Perhaps you’re in a place of stress or little time. Know that it is worth it. One simple meal might seem like nothing, but starting a habit of choosing nourishing foods can have a lasting effect on your health. Start small, and you might be surprised at where it takes you!
What about you — do you have go to recipes or snacks when time gets tight? Let us know – we’d love to collect some more ideas.
- 1 tablespoon olive oil
- 1 teaspoon ground cardamom
- 1 teaspoon ground cumin
- ¼ teaspoon cayenne
- 1 yellow onion
- 2 garlic cloves
- ¼ teaspoon kosher salt
- 28-ounce can whole peeled tomatoes
- 1½ cups plain yogurt
- 1 tablespoon fresh lime juice
- Fresh cilantro, for garnish
- Roasted salted pepitas, for garnish
- Chop the onion and finely mince 2 cloves garlic.
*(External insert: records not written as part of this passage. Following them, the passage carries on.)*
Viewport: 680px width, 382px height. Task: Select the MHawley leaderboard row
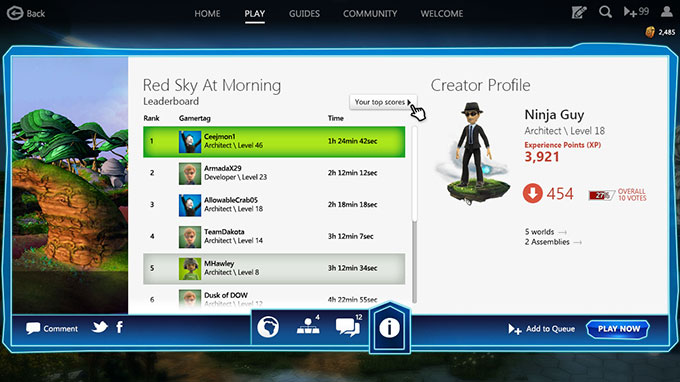click(274, 269)
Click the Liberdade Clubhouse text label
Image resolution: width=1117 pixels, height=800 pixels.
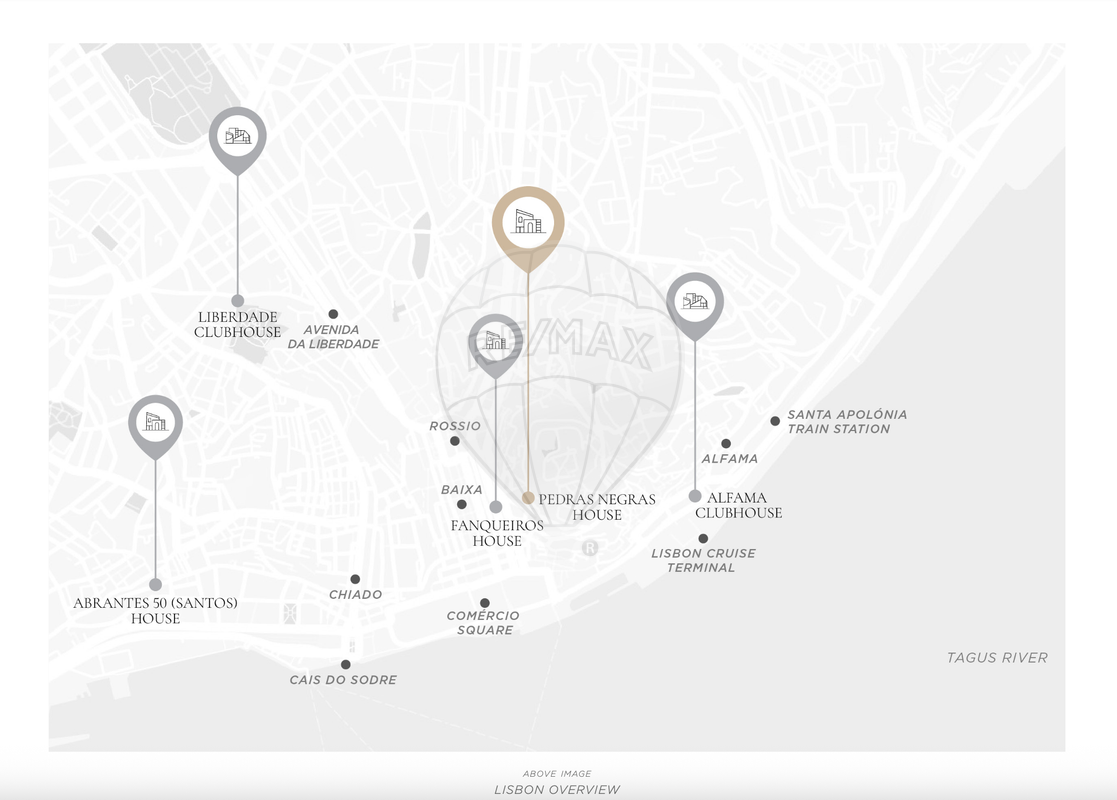[237, 324]
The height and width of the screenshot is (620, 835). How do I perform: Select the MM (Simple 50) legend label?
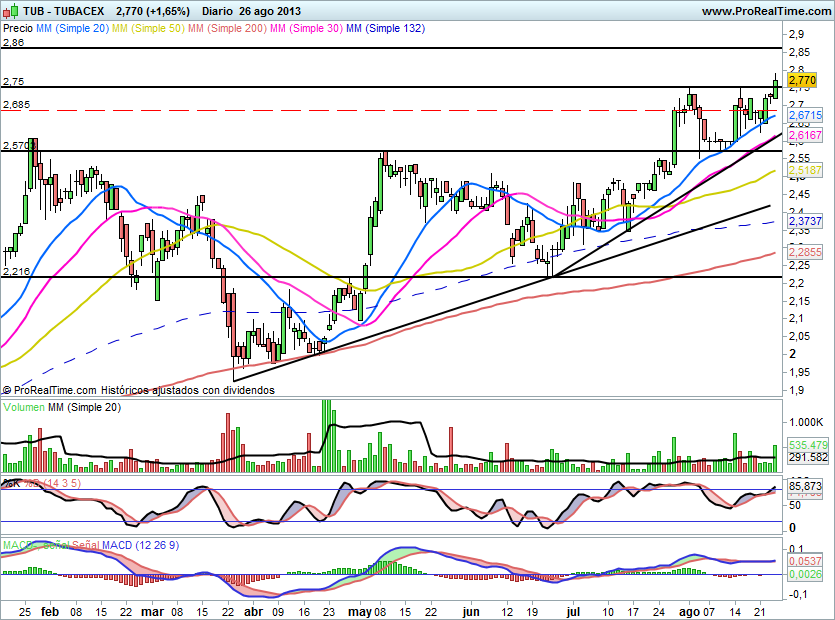pos(147,29)
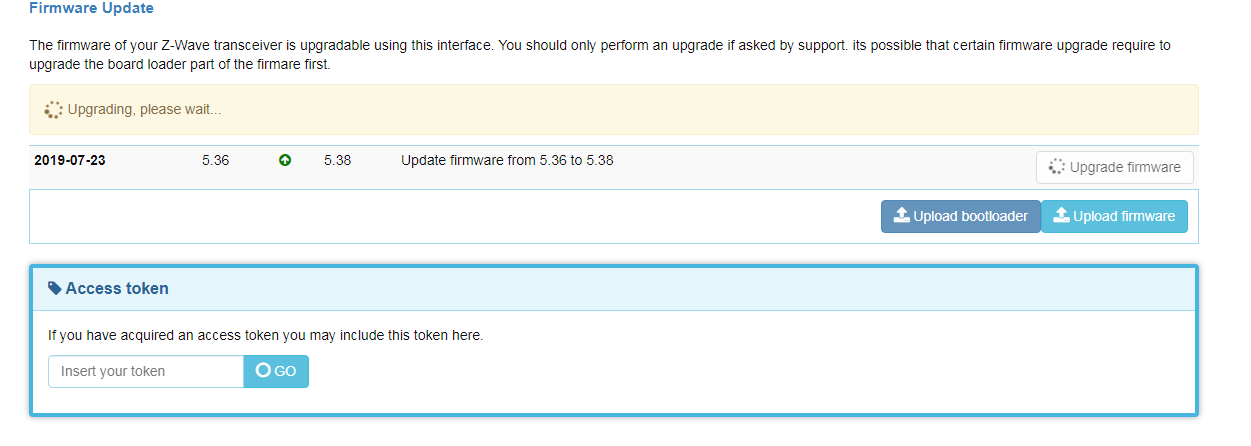This screenshot has height=446, width=1251.
Task: Click the Access token panel heading
Action: (117, 288)

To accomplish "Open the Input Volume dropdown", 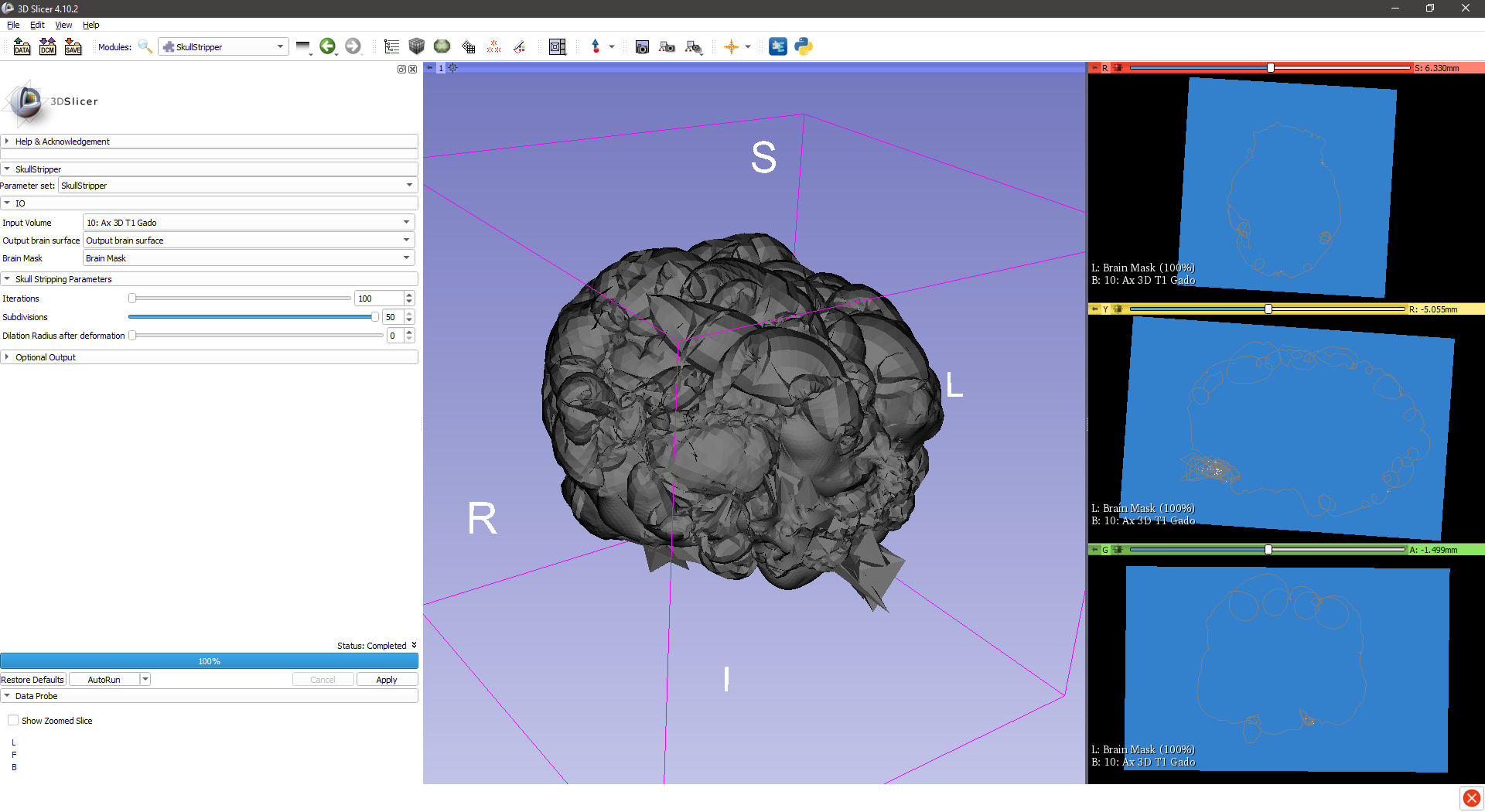I will point(248,223).
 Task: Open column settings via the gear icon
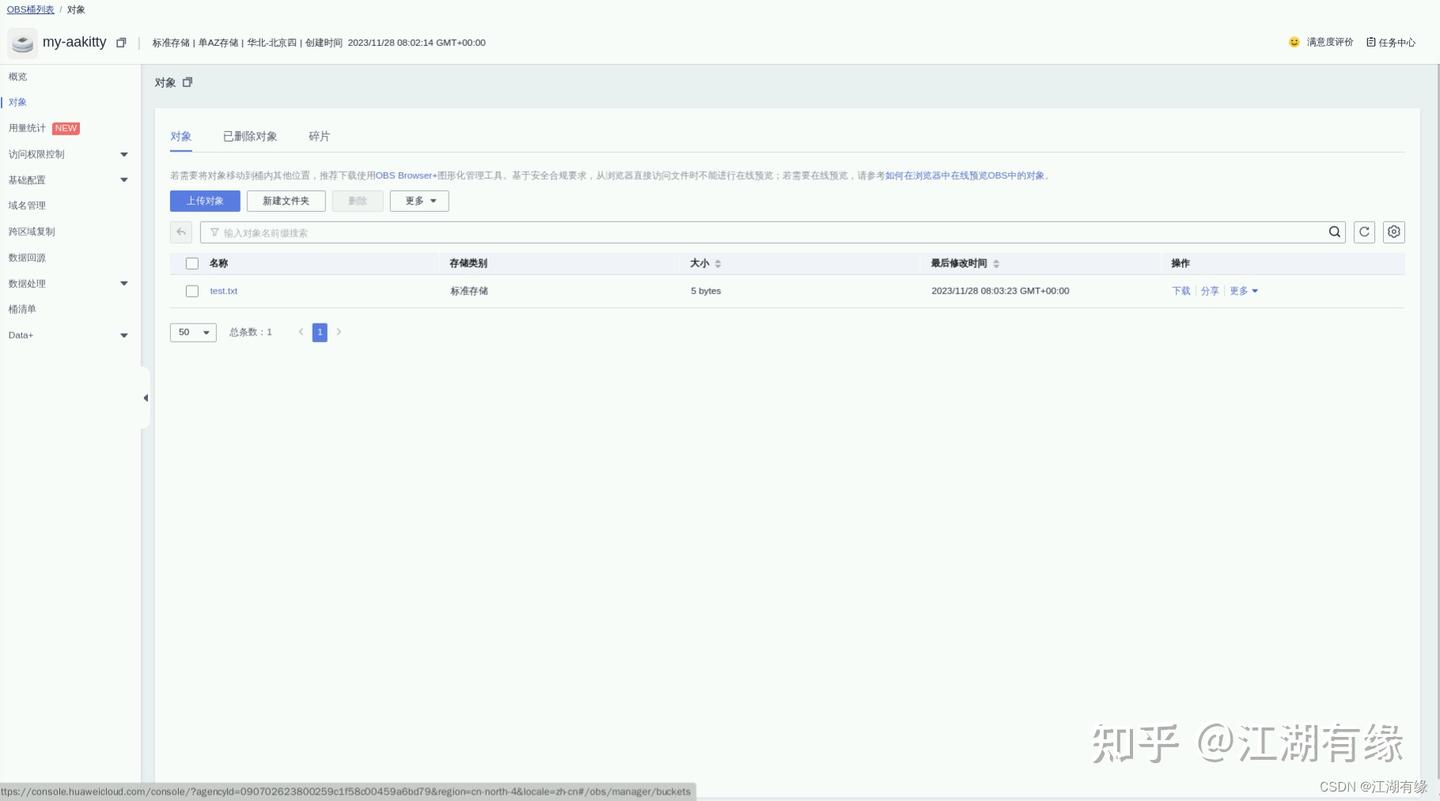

- In a large saucepan over medium heat, heat the olive oil. Add 1 teaspoon ground cardamom, 1 teaspoon ground cumin, and ¼ teaspoon cayenne, and stir for about 30 seconds until fragrant.
- Add the onion, garlic, and ¼ teaspoon kosher salt and cook about 5 minutes until the onion is softened. Stir frequently to prevent the spices from sticking to the pan (if it seems too dry, add a bit more olive oil).
- Add the tomatoes and their juices, lower the heat, and simmer for 10 minutes.
- Turn off the heat and let the soup cool for a few minutes. Then add 1½ cups yogurt and 1 tablespoon lime juice. With an immersion blender, blend the soup in the pan until smooth (or transfer to a blender and blend).
- Serve immediately slightly warm, or refrigerate and serve chilled. Stores for several days in the refrigerator. If desired, top with chopped fresh cilantro and roasted salted pepitas.